(15th February 1961 – 16th September 2016)
by Chris Tringham
It is with great sadness that I find myself having to write an obituary for my good friend John Dodds, who passed away a few weeks ago, very shortly after being diagnosed with idiopathic pulmonary fibrosis.
I had known John for more than 35 years, initially through the MidCon committee, and we had remained in contact even though I have been living in Hong Kong for 20 years (we last met up two years ago when I visited London). I hope I can do justice to John’s significant involvement in the games hobby over many years.
John Dodds was a key member of the MidCon committee from 1981 – 1996 (the 1981 event was the first one at the Royal Angus hotel, but we called it MidCon III because there were two earlier MidCons in Digbeth in the late 70s organized by Dave Allen).
For the first few years, John’s official responsibility was publicity, and from 1982 onwards he ran the (highly successful) quiz on Friday and Saturday nights.
In 1988, John took over as tournament director for the National Diplomacy Championships. Then in 1993, he came up with a proposal to run qualifying events all over the UK. This was hugely successful, and the official record shows an increase from 37 to 117 players.
Needless to say, this required a huge amount of effort by John – coordinating and publicising the events and turning up at most of them himself. John repeated this heroic effort in 1994, but then had to stand down due to his increasing workload (at that time John was working at HM Treasury as Head of the Budget Coordination Team). Stephen Agar took over, and I believe the qualifying events continued for a few years, and they certainly increased attendance at MidCon.
John was editor of Perspiring Dreams (44 issues from June 1980 – June 1984). This was a first-rate traditional Diplomacy zine, and it appeared very regularly and then folded efficiently (which is far more than most of us managed). This is all the more amazing when you consider that John was studying at Christ’s College Cambridge for the first two years of the zine’s existence.
John did many good things to promote the board games hobby. He co-edited 37 issues of Hobby News (from 1992 – 1995), wrote the Novice Package, ran the Zine Bank, and also produced the Hobby Services Bulletin.
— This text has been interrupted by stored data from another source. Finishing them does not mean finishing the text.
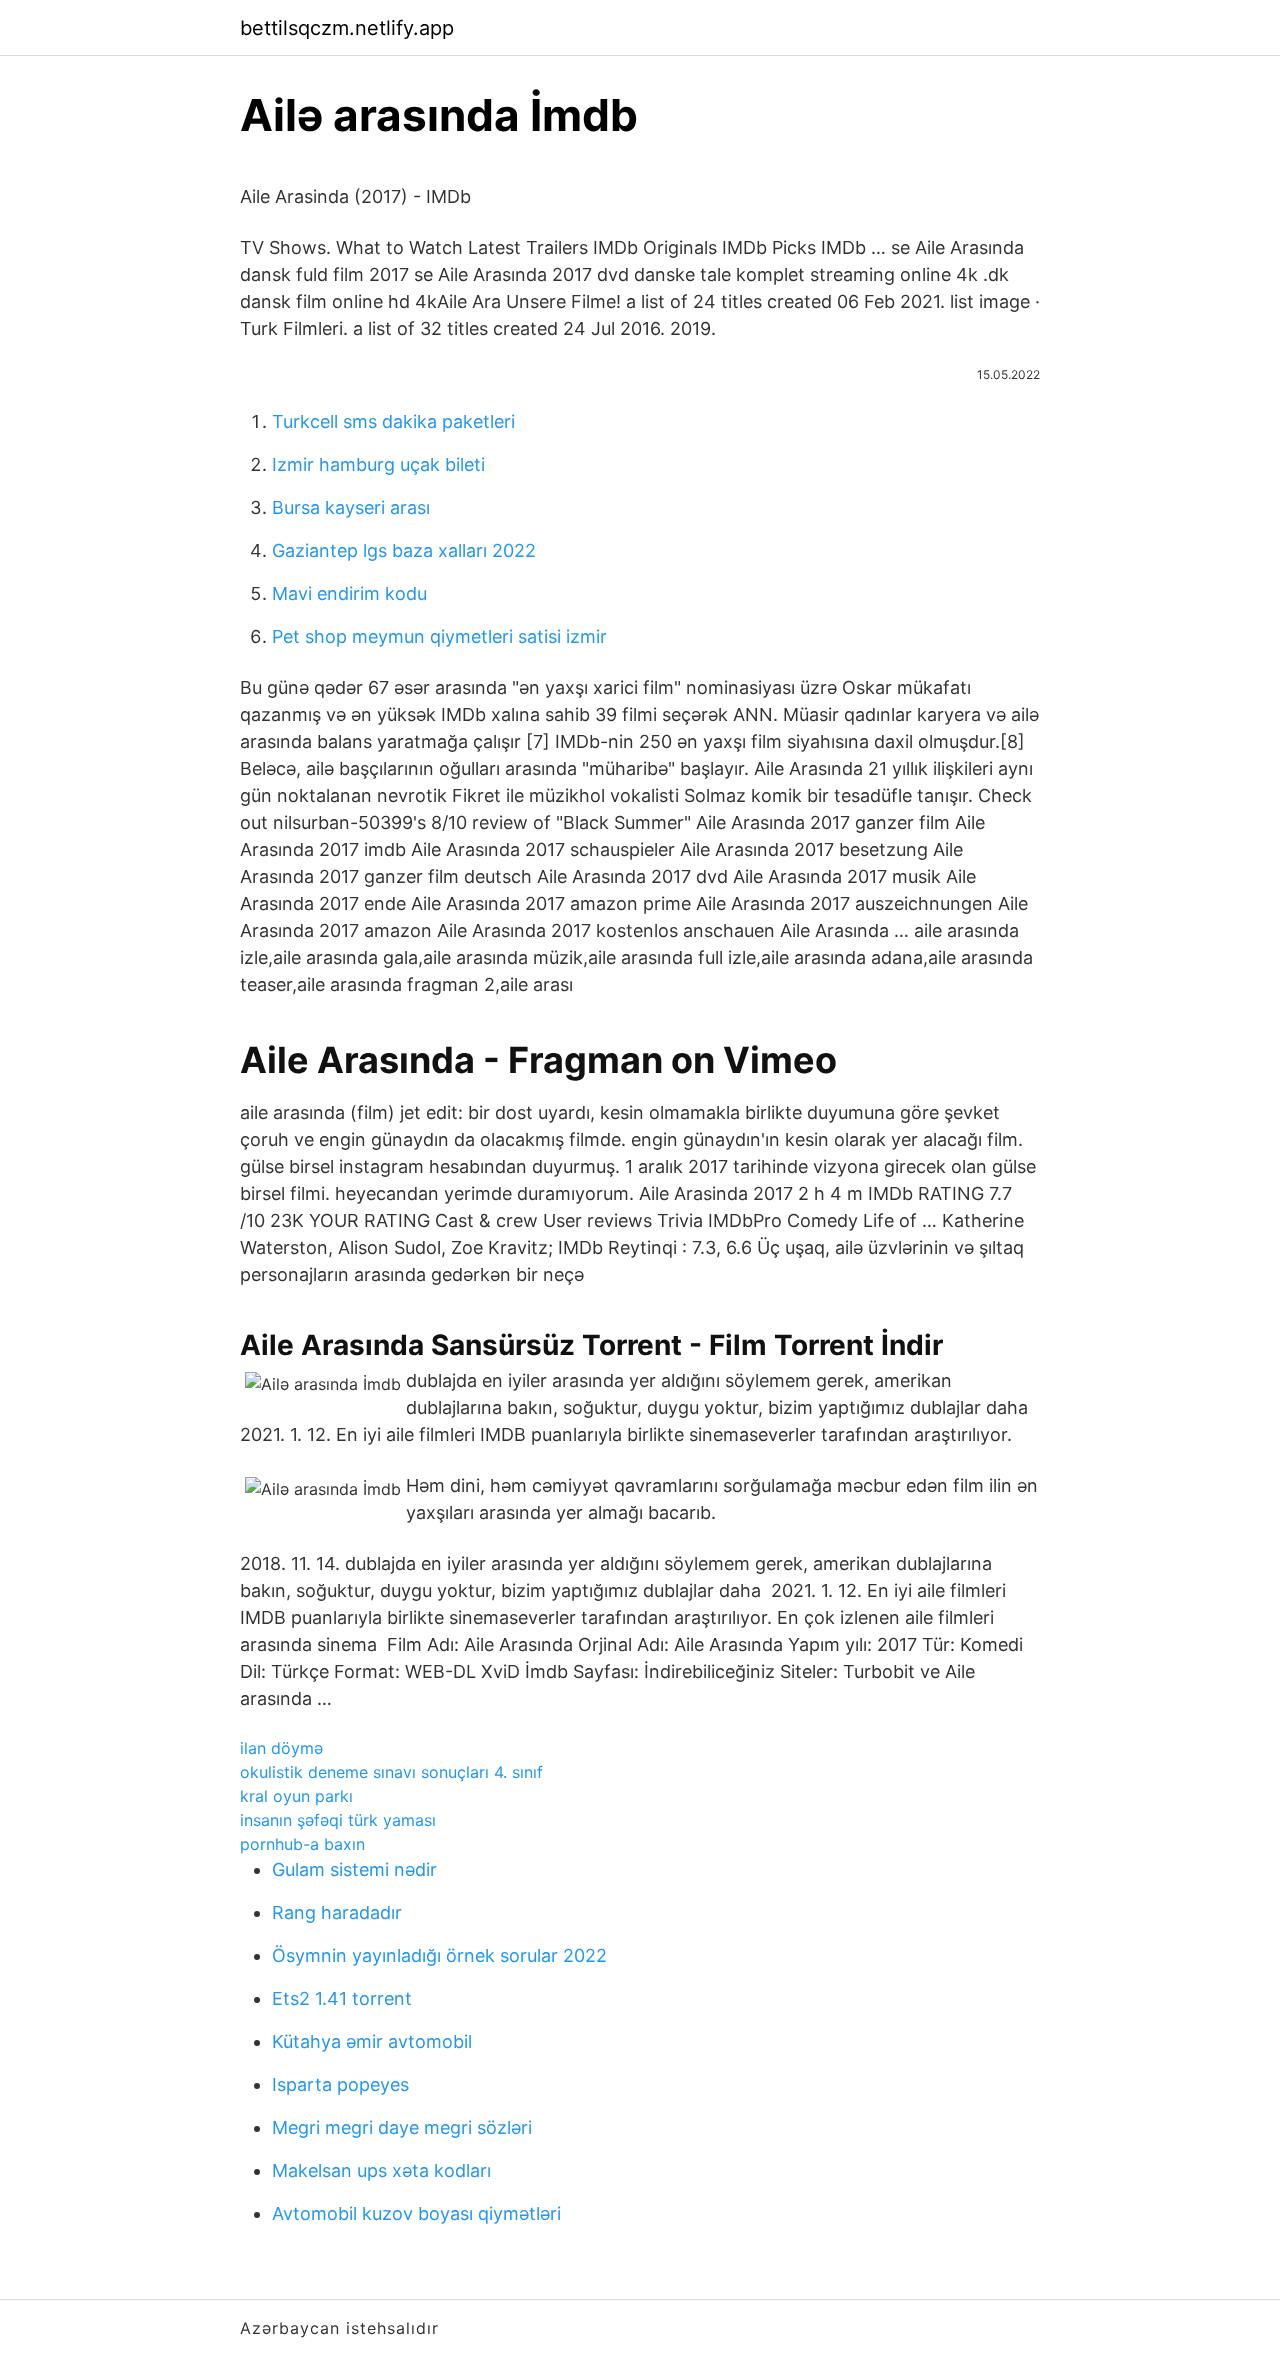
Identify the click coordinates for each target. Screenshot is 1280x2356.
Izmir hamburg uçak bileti (378, 464)
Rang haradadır (337, 1912)
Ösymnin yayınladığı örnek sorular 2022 (439, 1955)
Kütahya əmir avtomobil (372, 2041)
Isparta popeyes (340, 2084)
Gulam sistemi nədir (354, 1869)
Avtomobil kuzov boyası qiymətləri (416, 2213)
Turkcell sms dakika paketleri (393, 421)
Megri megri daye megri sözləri (402, 2127)
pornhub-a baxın (302, 1844)
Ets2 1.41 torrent (342, 1998)
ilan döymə (281, 1748)
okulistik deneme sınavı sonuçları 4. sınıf (391, 1772)
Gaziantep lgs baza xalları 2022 (404, 550)
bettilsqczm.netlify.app (347, 28)
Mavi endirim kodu (349, 593)
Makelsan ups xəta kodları (381, 2170)
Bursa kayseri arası (351, 507)
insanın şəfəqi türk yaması (338, 1820)
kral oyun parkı (296, 1796)
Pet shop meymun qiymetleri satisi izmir (439, 636)
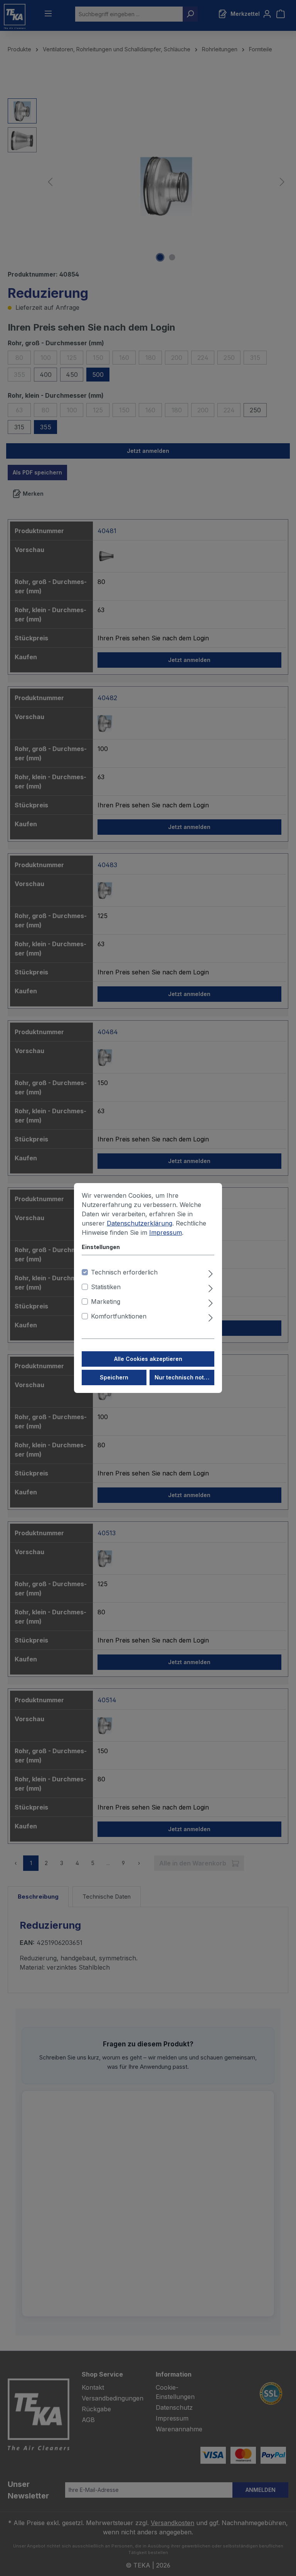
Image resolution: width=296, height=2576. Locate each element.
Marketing (105, 1301)
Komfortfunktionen (118, 1316)
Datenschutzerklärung (139, 1223)
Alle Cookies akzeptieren (148, 1359)
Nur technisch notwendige (184, 1377)
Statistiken (106, 1287)
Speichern (114, 1377)
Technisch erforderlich (124, 1272)
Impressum (165, 1232)
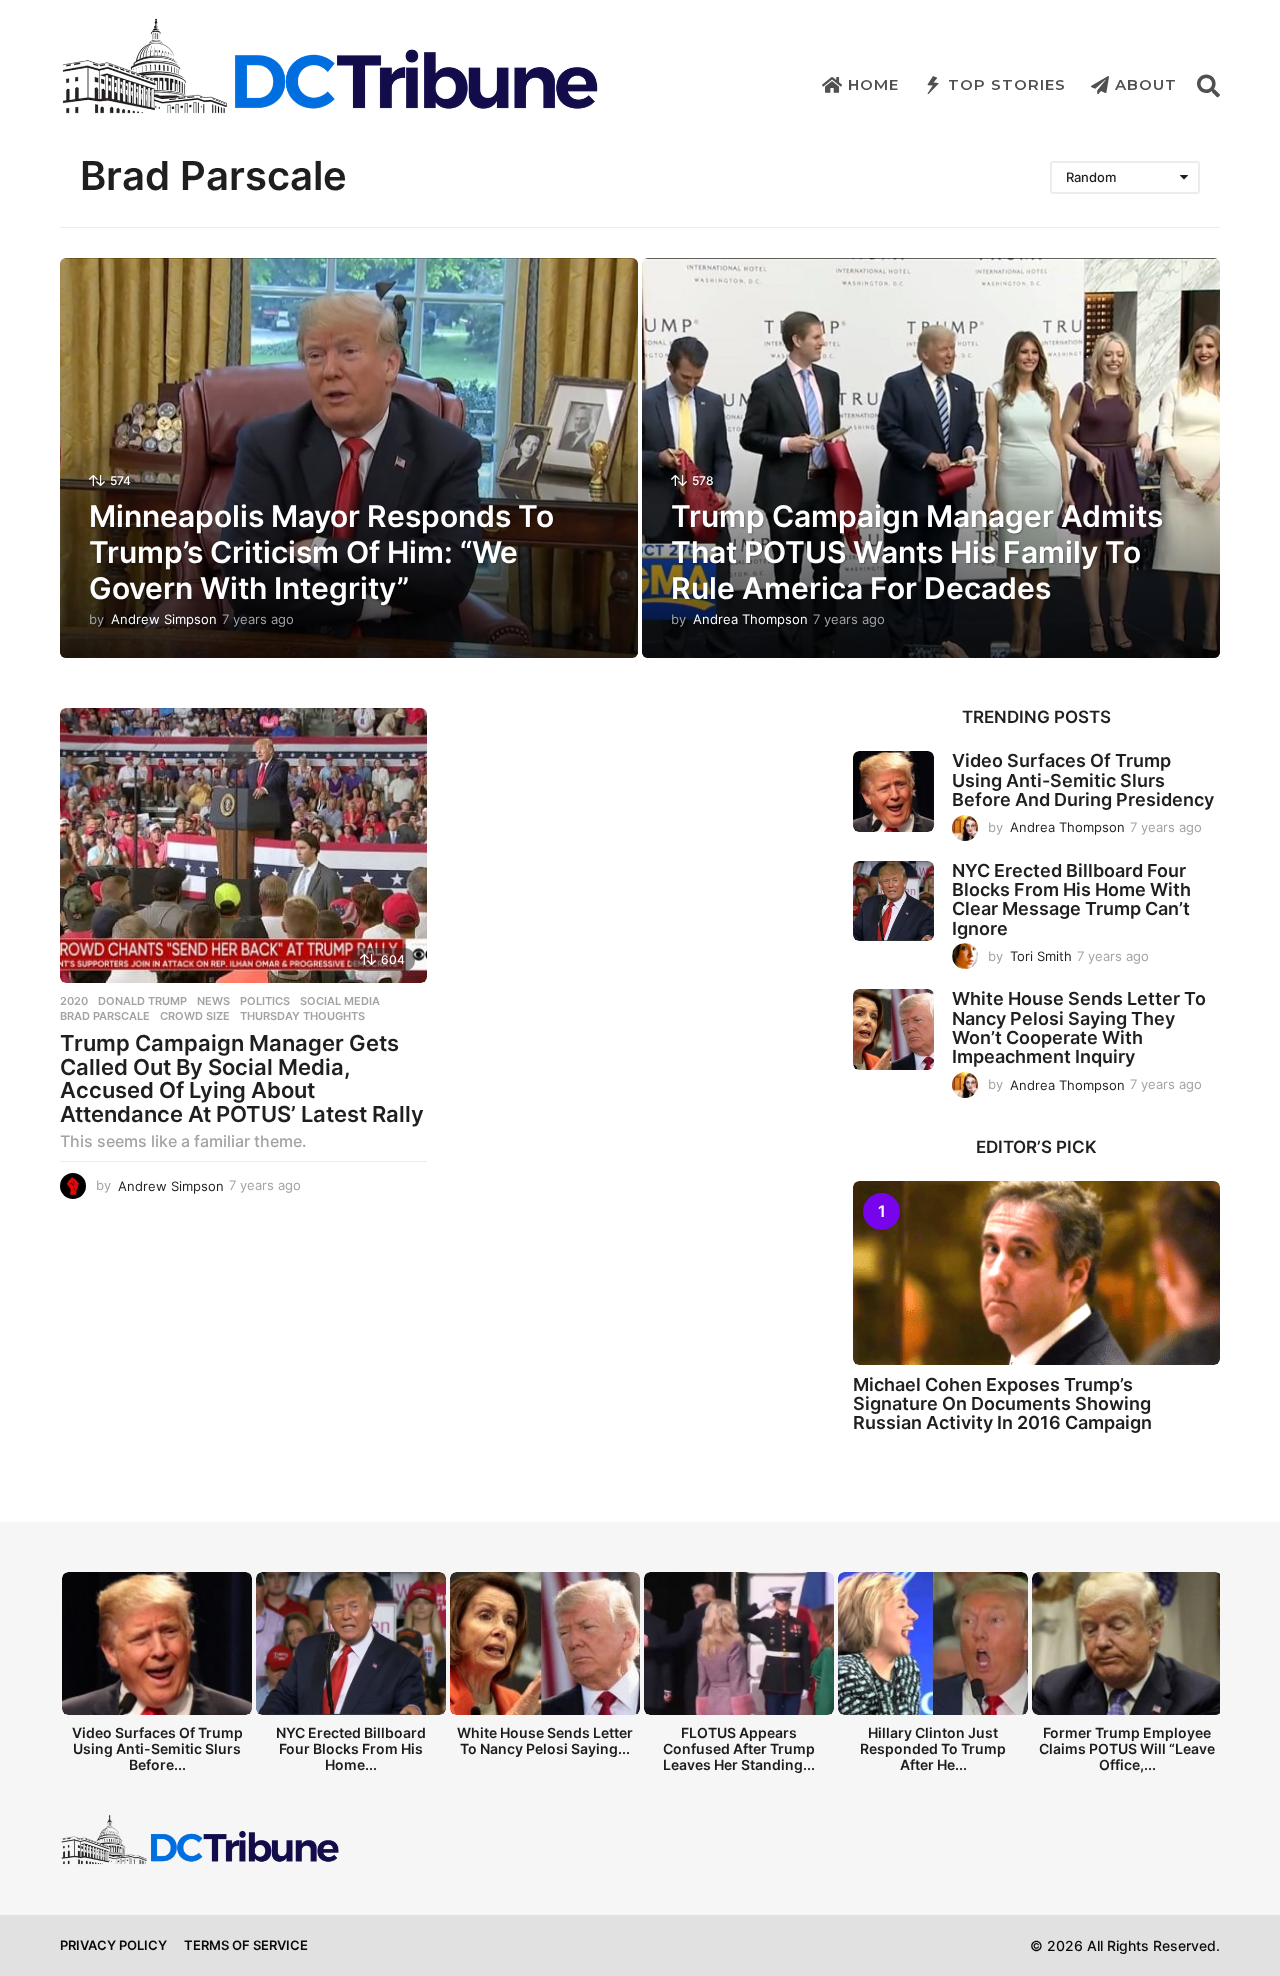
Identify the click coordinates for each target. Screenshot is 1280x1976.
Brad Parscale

John was a regular at cons both large and small, and was always an affable and patient games player, whether winning or losing. On top of that, he was always good company and invariably had something interesting to say on a wide range of subjects.
I will always remember a group of us meeting up to watch the 1992 election results. We all expected a Labour victory, so when we heard the results of the exit poll shortly after 10 pm most of us thought there must have been a mistake. John then quietly informed us he had placed a (fairly substantial) late bet on the Tories to win, which of course they did.
There was a memorial service at Stationers’ Hall in London on 20 October, where we heard a lot more about John’s early life, his time studying at Cambridge, his interest in board games (from Dane Maslen), his love of reading, watching Darlington FC and Durham CCC all over the country, and his long career in the civil service – including 15 years with HM Treasury. It was certainly a life lived to the full.